Hoy, en la cercanía del Día del Abogado, repasé algunas páginas de su libro Mexicanidad y esquizofrenia. Los dos rostros del mexicano, publicado en 2011 que le prologó Roger Bartra.
Ahí podemos leer:
“Los de antes eran abogados, los de hoy actúan como si lo fueran. En el antiguo régimen mexicano, y en el actual, la mayoría de los políticos corruptos de altos vuelos solían ser excelentes juristas, con o sin título. La escuela la fundaron miembros de la vieja guardia del sistema político mexicano y la leyenda continúa porque existen nuevas generaciones de funcionarios emanados de todos los partidos que aprendieron la lección y siguen haciendo fortunas al vapor reproduciendo el modelo y comportándose de similar manera. Son más jóvenes, más modernos, y si bien entre ellos la proporción de licenciados en Derecho es bastante menor, en esencia son casi iguales a los predecesores”.

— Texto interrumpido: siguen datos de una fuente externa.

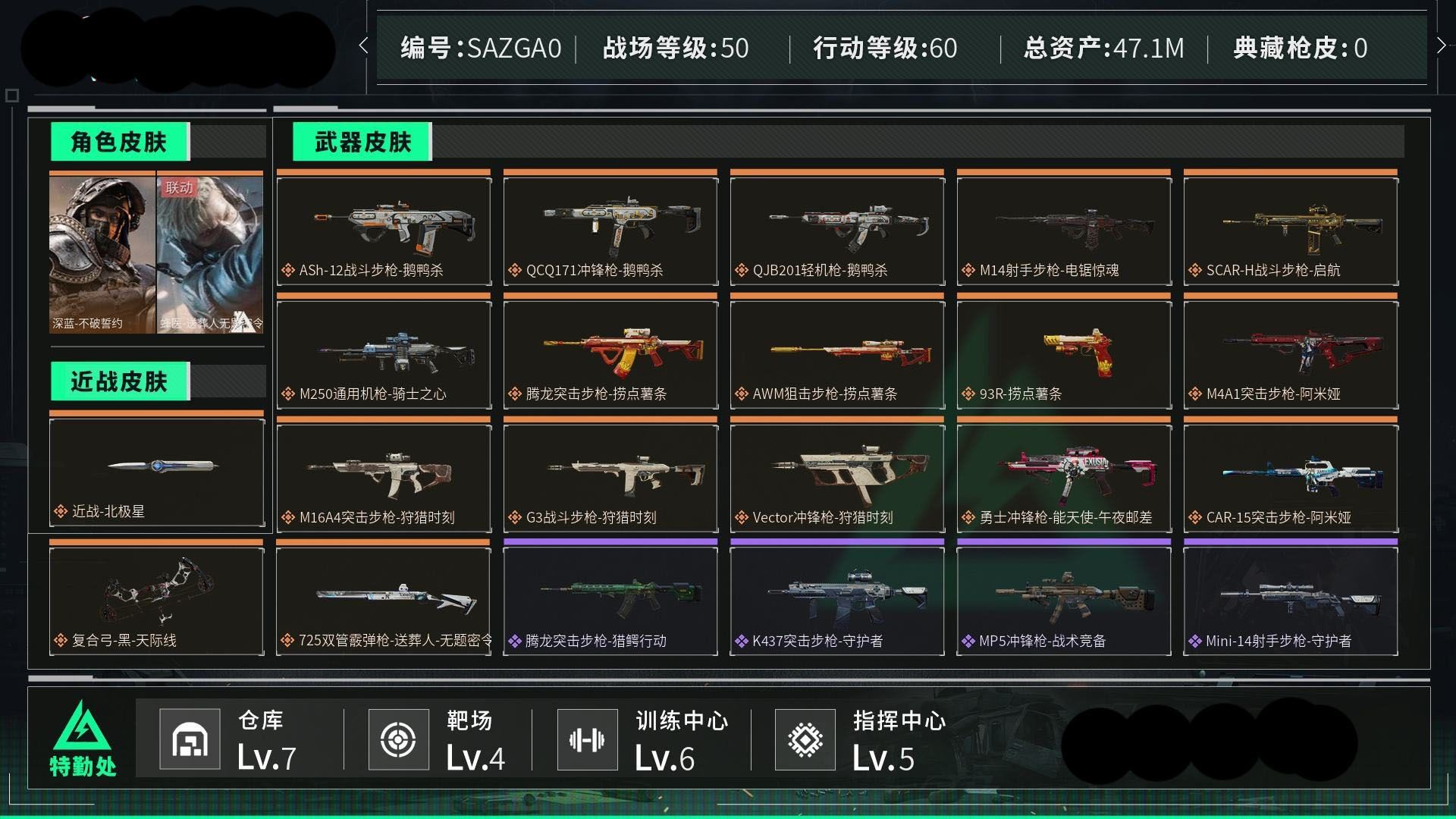Click the 指挥中心 command center icon

click(805, 739)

Para no seguir citándolo extensamente, sólo les recuerdo que vienen de un modelo en el que “el viejo político (…) estiraba la prosodia y hablaba del Estado de Derecho, como si las mayúsculas se pronunciaran”.
Se trata de un modelo que ha resultado muy dañino para la vida pública nacional, pero que también, cuando lo vemos actuar en el teatro de la política, provoca risa porque precisamente se trata de la burla hacia la esquizofrenia.
Encontramos aquí toda una liturgia para ser testigos de una moraleja que padecemos quienes luchamos contra la corrupción, amparados en el derecho. Basave lo dice magistralmente;
“En este país no hay recursos legales agotados por ciudadanos, sino ciudadanos agotados por recursos legales”.
Parece cosa de risa, pero no lo es… No tanto.